For allergy sufferers, the pollen that accompanies the springtime flowers, grasses, and blooming trees can cast a cloud over the season. It turns out Mother Nature planned ahead, and just before allergy season peaks, the stinging nettle (Urtica dioica) plant pops up, ready to quell even the most severe allergy symptoms.
Alleviate Your Allergies with Stinging Nettle
Stinging nettle, a perennial flowering plant, has been used medicinally since at least the era of the Ancient Greek empire. The plant originated in the colder regions of Europe and Asia, but can be found around the world today. Stinging nettle has heart-shaped leaves and either yellow or pink blossoms, which appear from June through September.
Most stinging nettle treatments are made from the plant’s stem and leaves, but its roots also have powerful pharmacological traits. Traditionally the stem and leaves have been used to treat allergies and other respiratory problems, and the roots for urinary disorders and prostate conditions. Stinging nettle has potent anti-inflammatory properties, which change the way key receptors and enzymes respond to allergens. Testing reveals that stinging nettle can actually prevent allergy symptoms such as congestion…sneezing…itching…and more.
According to a global randomized, double-blind study carried out by the National College of Naturopathic Medicine, participants preferred stinging nettle to the placebo. Additional research shows that stinging nettle can equal, if not outperform, top over-the-counter allergy medications. Better still, it comes with none of the frustrating side effects, like drowsiness. An especially interesting finding from investigations into stinging nettle is that it may actually desensitize your body’s allergen response over time.

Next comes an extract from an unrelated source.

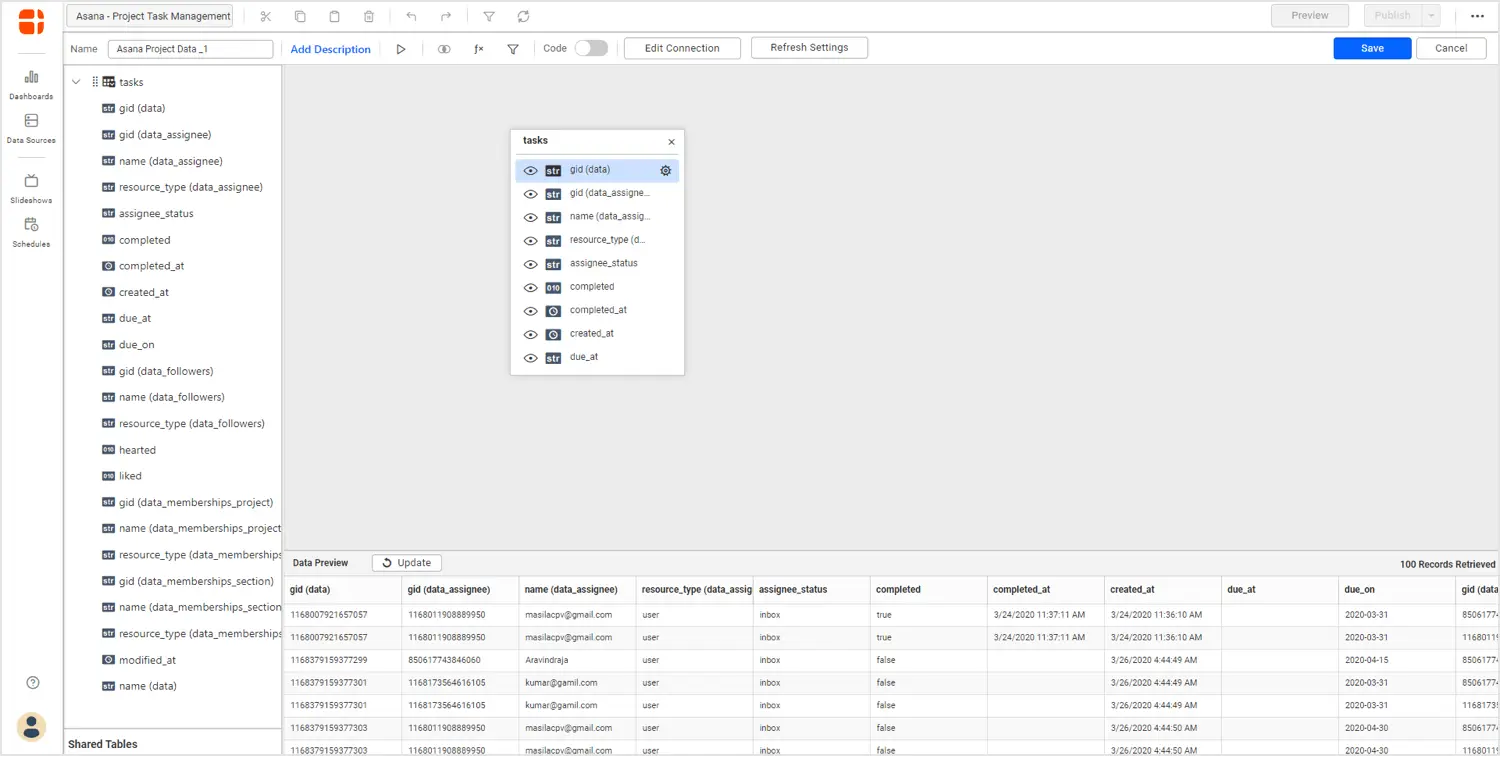Hide the assignee_status column via eye icon
Image resolution: width=1500 pixels, height=760 pixels.
pos(531,265)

How to Harvest Your Own Stinging Nettle
Experts agree that stinging nettle is a very safe herb, making it a good choice for wildcrafting. If you’re interested in harvesting your own, be sure to wear thick gardening gloves to protect your skin! Stinging nettle got its name for a reason: the plant contains chemicals in fine hairs
that coat the stem and leaves, when the fragile tips of the hairs break off, the remaining hair becomes a tiny needle that delivers the chemicals directly into your skin, where they can cause pain, redness, swelling, itching, and numbness.
Stinging nettles can be found growing in moist stretches of soil at the edges of forests, streams, marshes, and even pastures. They’re one of the first plants to come up in spring, and it’s best to harvest them when they’re young as they become more bitter with age. The plants have a distinctive appearance, and with a good identification guide (and advice from experienced local foragers) you’ll likely be able to gather your own throughout the spring.
Tips on Stinging Nettle Dosages
If you’d prefer that your stinging nettle come to you in capsule…tablet…tincture…juice…or tea form, you can likely find an array of products at your local health food or apothecary. Bear in mind that stinging nettle can cause some initial intestinal discomfort, so it’s best to begin with a very low dose. Because stinging nettle products come in so many varieties, all of which contain varying amounts of active ingredients, there are no standard recommendations on dosage. The best course of action would be to consult with a trusted practitioner to determine the type and quantity of stinging nettle best suited to your individual needs.